Vedial had never stepped foot in the lower floors of the Grand Lysis. Not truly.

He had clearance, of course. Rank, recognition, the usual academic excuses. But this far down wasn't made for scholars. It was a grave, a vault, sealed off by layers of protective runes more ancient than his forefathers.

But with it dismantled, he could freely enter without a hindrance.

His boots clicked against the marble stairs as he descended. They echoed too loud.

Then they didn't echo at all.

The room's temperature felt rather peculiar. It felt cold enough to send shivers down his spine, but the air was hot enough to make his lungs hurt with every breath.

But it wasn't what threw him off the most.

'Ash?'

Why was it raining ash in the underground laboratory?

'Have they burnt all the documents?'

As soon as he felt like he stepped on something soft, he bent down to inspect what it was.
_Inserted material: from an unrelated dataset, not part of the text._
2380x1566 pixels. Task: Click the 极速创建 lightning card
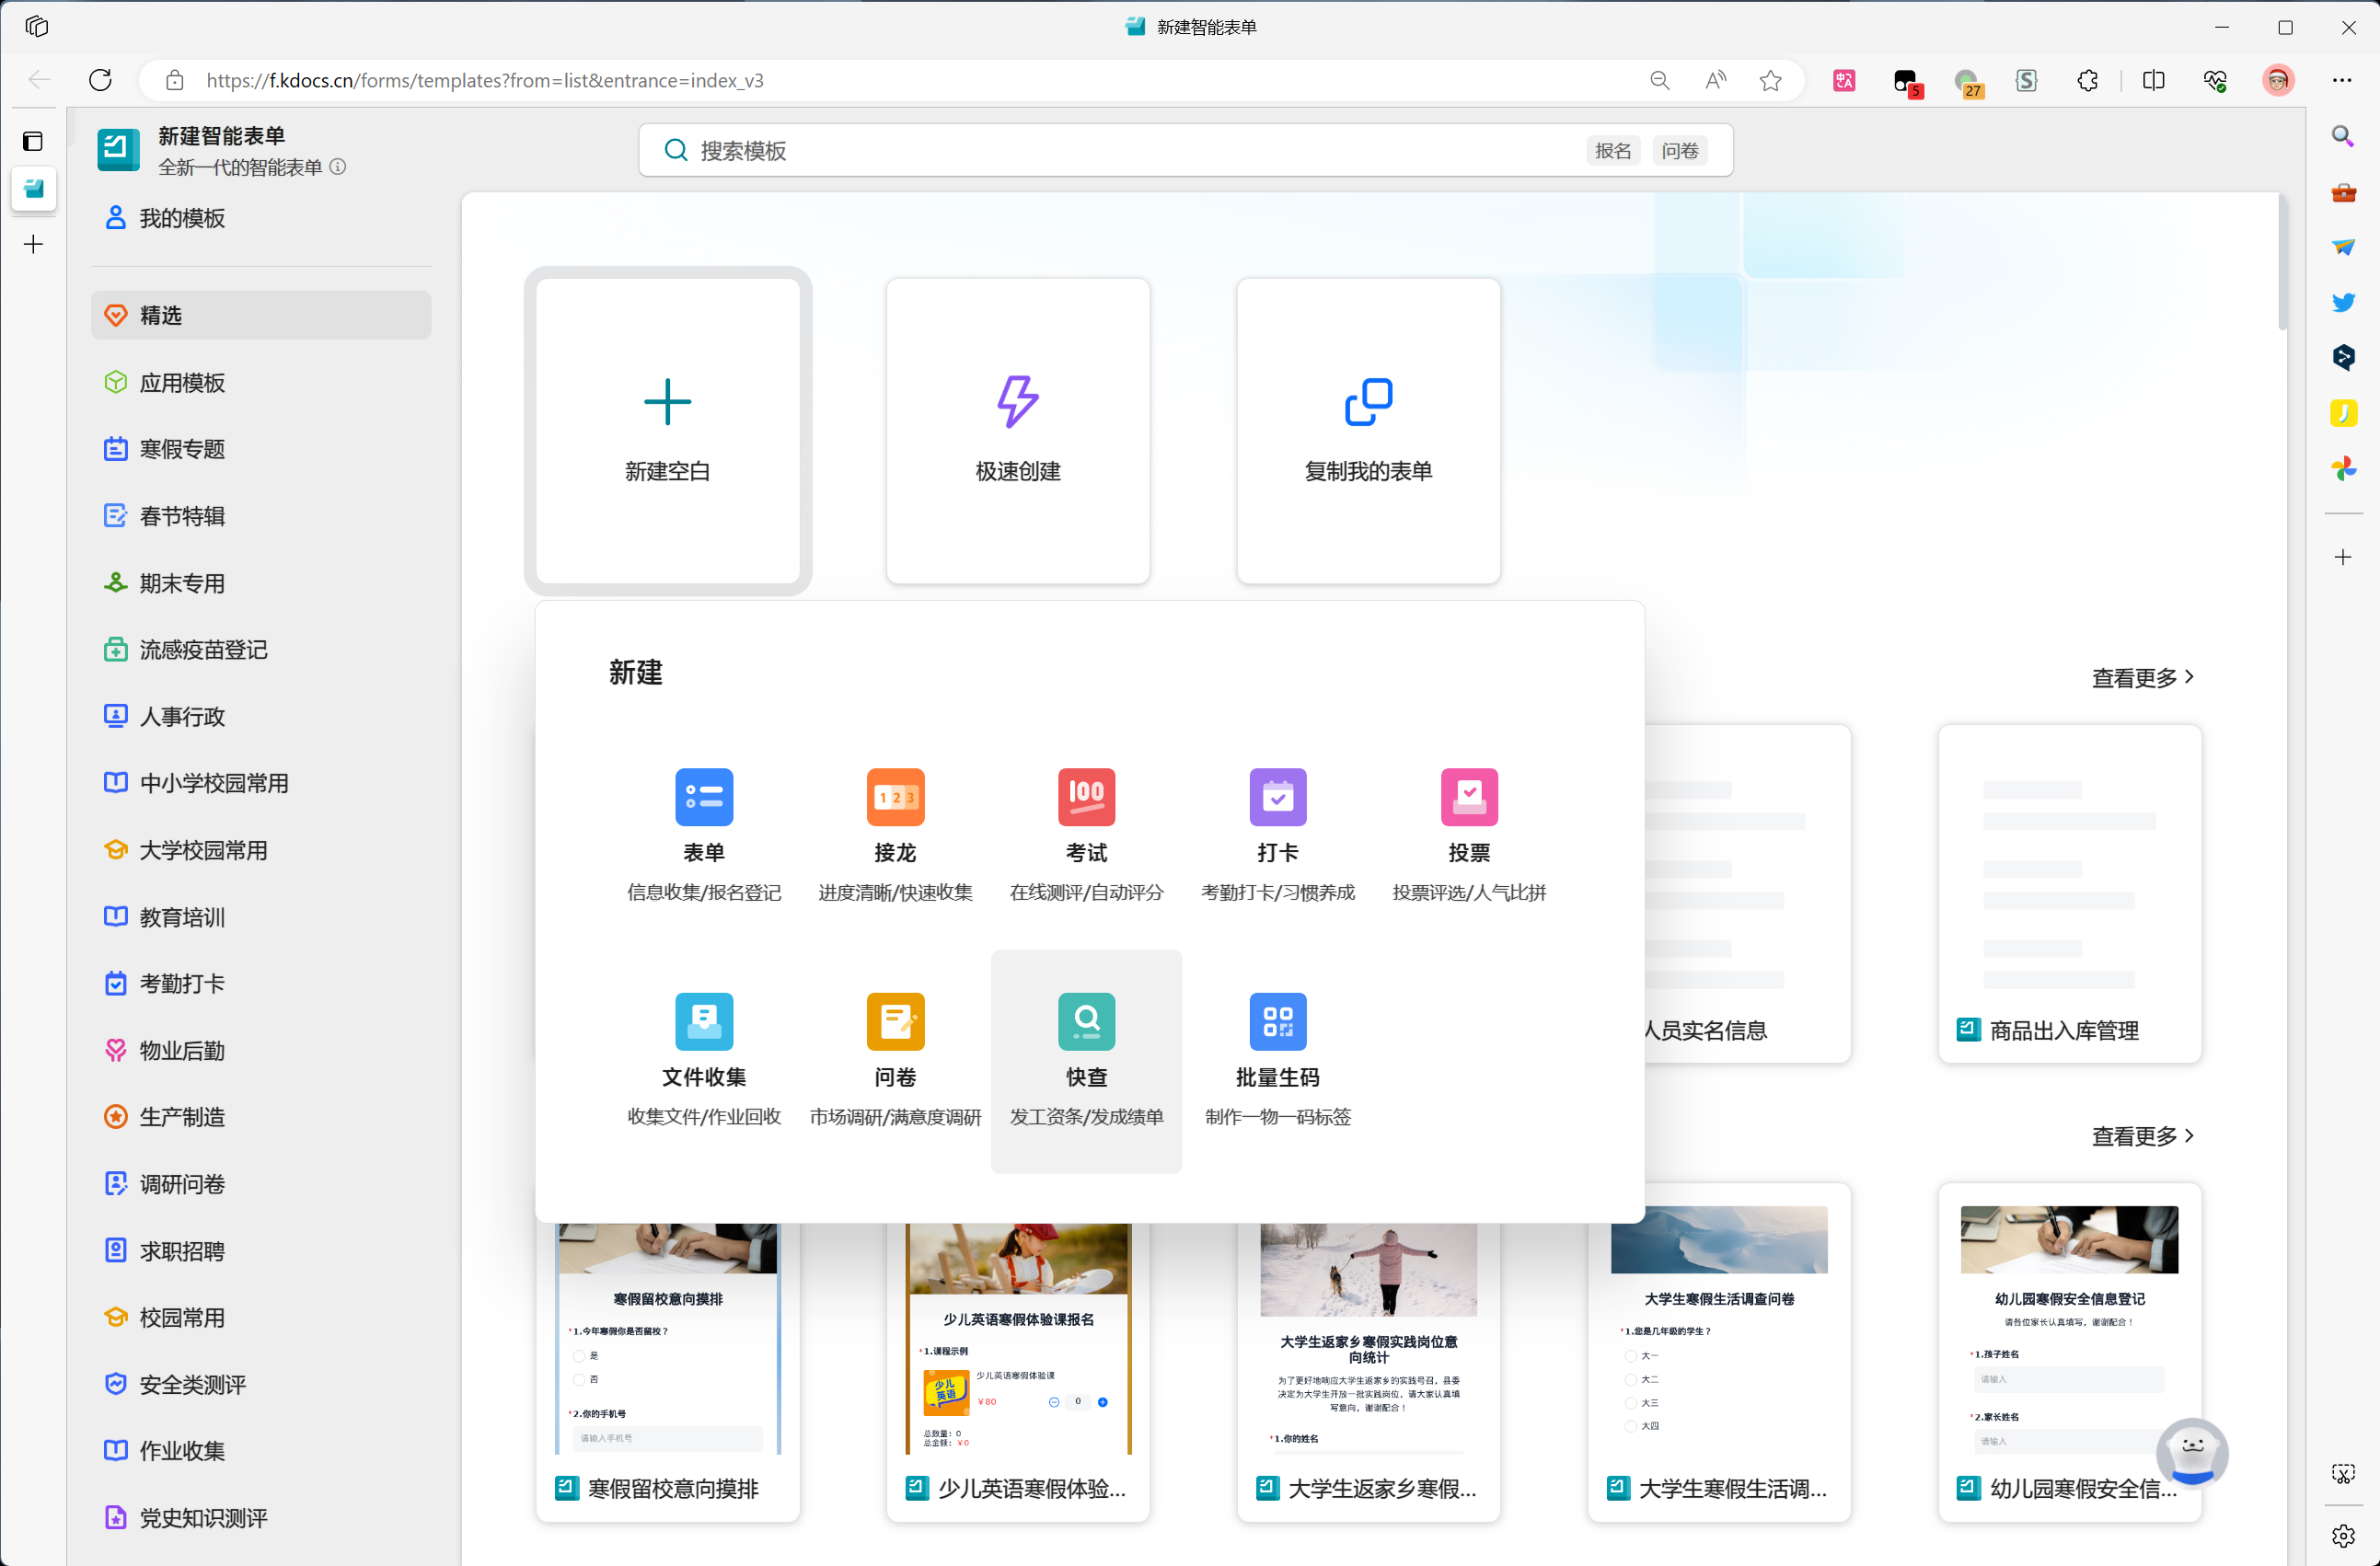coord(1017,430)
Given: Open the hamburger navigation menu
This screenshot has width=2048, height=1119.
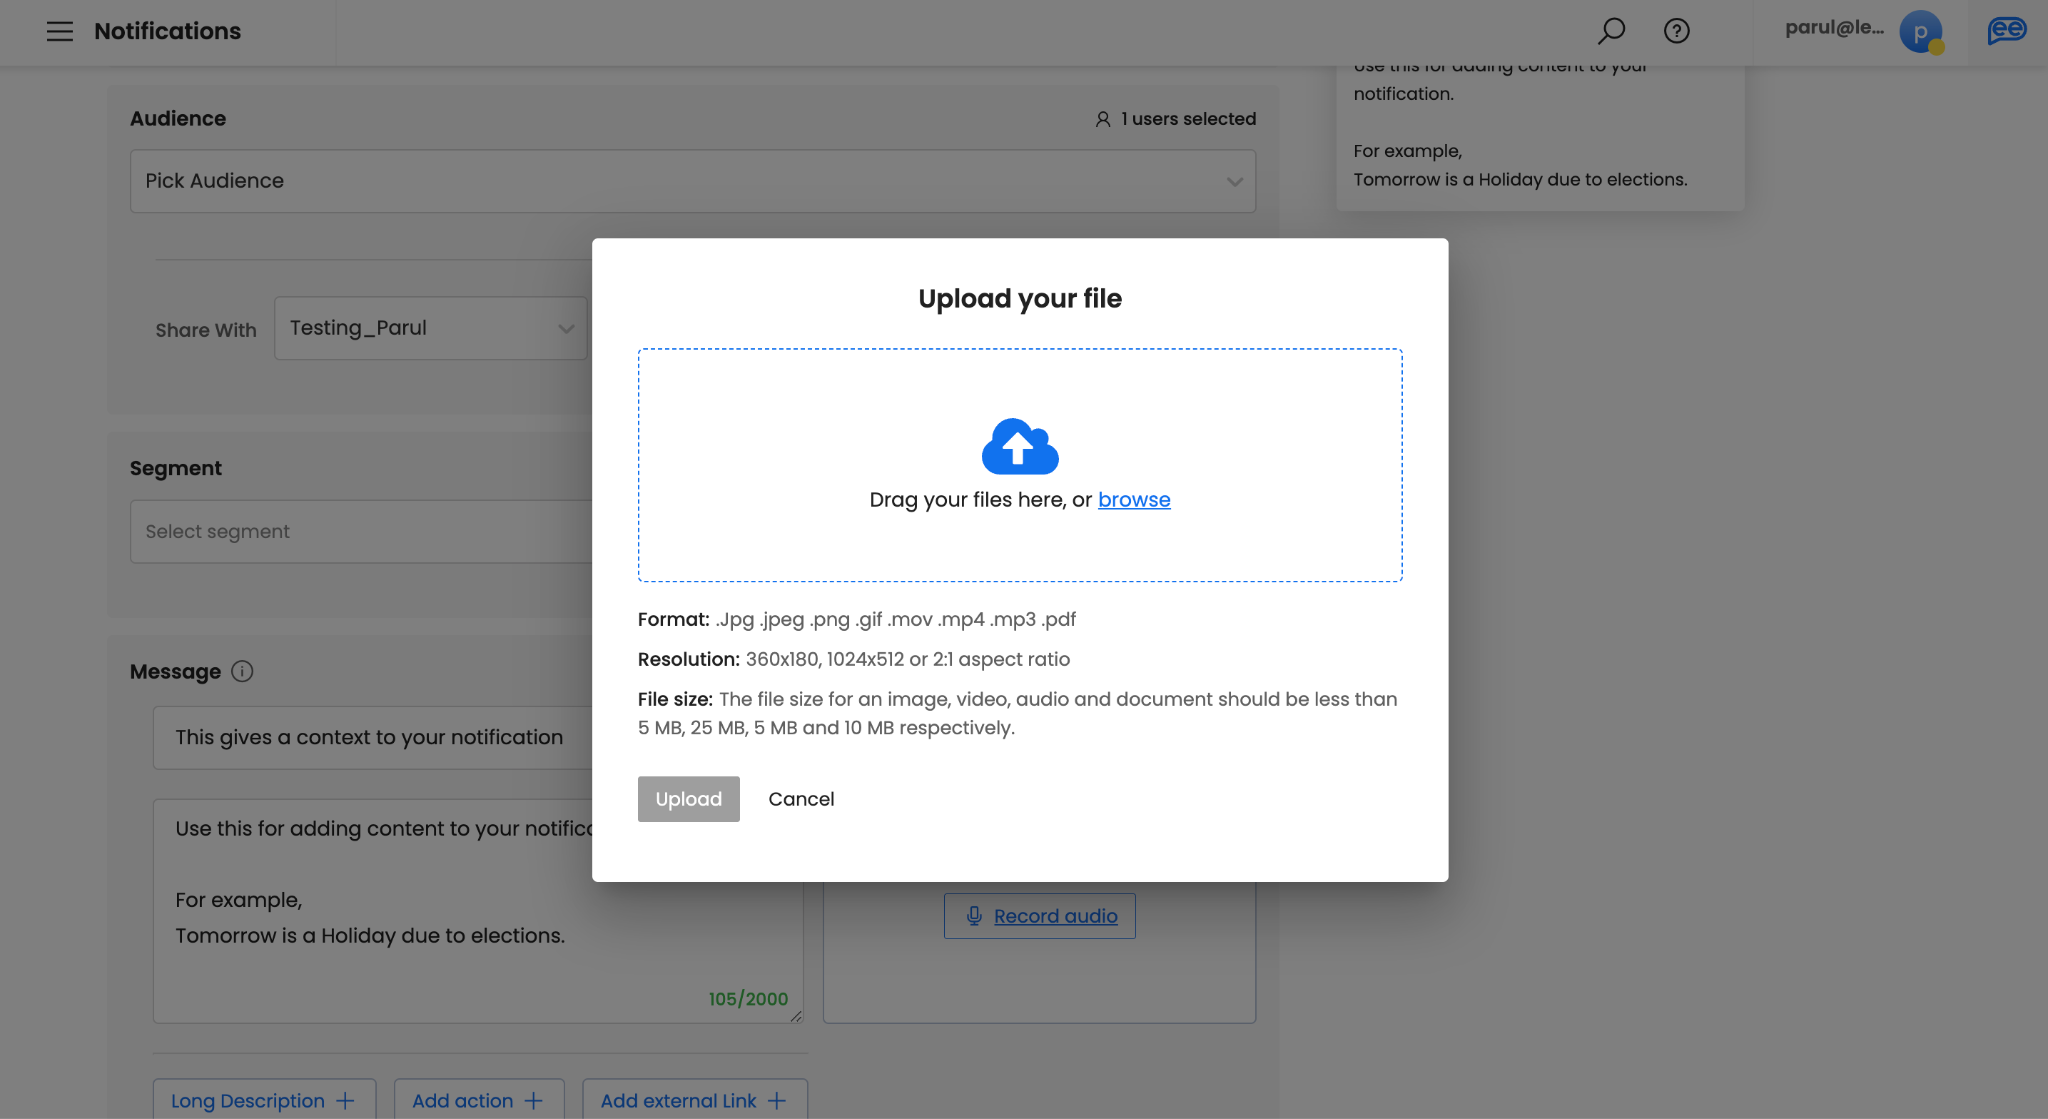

It was a burnt piece of cloth in the shade of teal. It matched the color of his mantle perfectly. More ash landed on his sleeves.

Vedial stopped breathing for a second.

Right. The Grand Lysis. The bespoke tower of mages...does not store documents in paper. It was too old fashioned a method.

No wonder the hall felt so empty when there were more than a hundred researchers safeguarding the underground labs.